If you’re legitimately concerned about developing an addiction to marijuana, there are a few different things you can do to try and lower the risk of dependence. Here is a simple table summarizing a few techniques to pursue if you’re worried about becoming addicted, and/or developing symptoms of Marijuana Use Disorder.
THINGS YOU CAN DO TO LOWER THE RISK OF MARIJUANA ADDICTION
|Immerse yourself in physical activity or hobbies||Often times, addiction is simply an underlying manifestation of some other aspect of our lives in which we are not feeling fulfilled. Millions of people around the globe have helped combat unhealthy addictive habits through rigorous exercise, or otherwise through the pursuit of a passionate hobby (like sports, cooking, hiking, etc)|
|Practice techniques that lower tolerance||Typically, individuals who become addicted to marijuana will consume an unearthly amount of weed every single day, which of course doesn’t help if you’re trying to avoid developing a physical dependence. Check out this article for tips and tricks on how to lower your cannabis tolerance level|
|Look for strains with a higher CBD:THC ratio||By now, you’ve likely heard about CBD – the natural cannabis medication that “doesn’t get you high.” In fact, CBD has actually been used on its own to help treat multiple forms of addiction and withdrawal, and it’s believed that high-CBD/low-THC marijuana strains (or even 1:1 strains) can be incredibly useful for minimizing the risk of addiction. You’re not going to get as high, of course, but it’s likely a very decent trade-off|
Final Thoughts: “Can I Get Addicted to Marijuana?”
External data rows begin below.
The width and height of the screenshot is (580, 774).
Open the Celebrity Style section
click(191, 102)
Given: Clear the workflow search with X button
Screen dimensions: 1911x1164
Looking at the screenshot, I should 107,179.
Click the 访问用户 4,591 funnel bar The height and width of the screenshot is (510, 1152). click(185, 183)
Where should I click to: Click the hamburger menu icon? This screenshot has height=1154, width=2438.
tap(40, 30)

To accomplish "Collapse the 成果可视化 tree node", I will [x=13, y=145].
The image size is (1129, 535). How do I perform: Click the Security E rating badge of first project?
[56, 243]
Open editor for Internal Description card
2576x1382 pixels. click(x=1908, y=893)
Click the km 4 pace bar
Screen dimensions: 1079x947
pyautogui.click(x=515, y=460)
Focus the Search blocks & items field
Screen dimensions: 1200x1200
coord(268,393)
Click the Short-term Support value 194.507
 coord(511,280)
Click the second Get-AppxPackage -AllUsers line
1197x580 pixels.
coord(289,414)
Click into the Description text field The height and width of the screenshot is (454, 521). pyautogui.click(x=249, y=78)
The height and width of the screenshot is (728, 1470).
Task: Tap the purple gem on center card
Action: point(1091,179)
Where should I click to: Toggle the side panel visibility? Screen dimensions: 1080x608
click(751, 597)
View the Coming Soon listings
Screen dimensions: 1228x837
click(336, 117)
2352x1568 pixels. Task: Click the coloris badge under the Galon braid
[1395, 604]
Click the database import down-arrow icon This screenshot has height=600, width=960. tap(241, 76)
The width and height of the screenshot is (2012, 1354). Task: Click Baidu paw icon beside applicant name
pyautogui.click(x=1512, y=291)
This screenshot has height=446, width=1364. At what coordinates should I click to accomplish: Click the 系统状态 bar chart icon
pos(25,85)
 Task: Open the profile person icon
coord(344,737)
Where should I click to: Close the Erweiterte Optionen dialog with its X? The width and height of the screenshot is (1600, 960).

In short, you absolutely can become addicted to marijuana, as well as develop a physical dependence (and subsequent withdrawal symptoms). In fact, cannabis addiction is likely far more prevalent than most of us realize, with most organizations estimating that up to 50% of users will develop some sort of addictive habits through frequent use.
That said, like all things in life cannabis is best used responsibly and in moderation. If you think you may be developing (or have already developed) addictive habits, try implementing one of the above techniques in order to lower your dependence levels.
And of course, if you’re having severe symptoms of withdrawal and/or addiction, be sure to get in touch with professional treatment services for Marijuana Use Disorder. You’ll be glad that you did.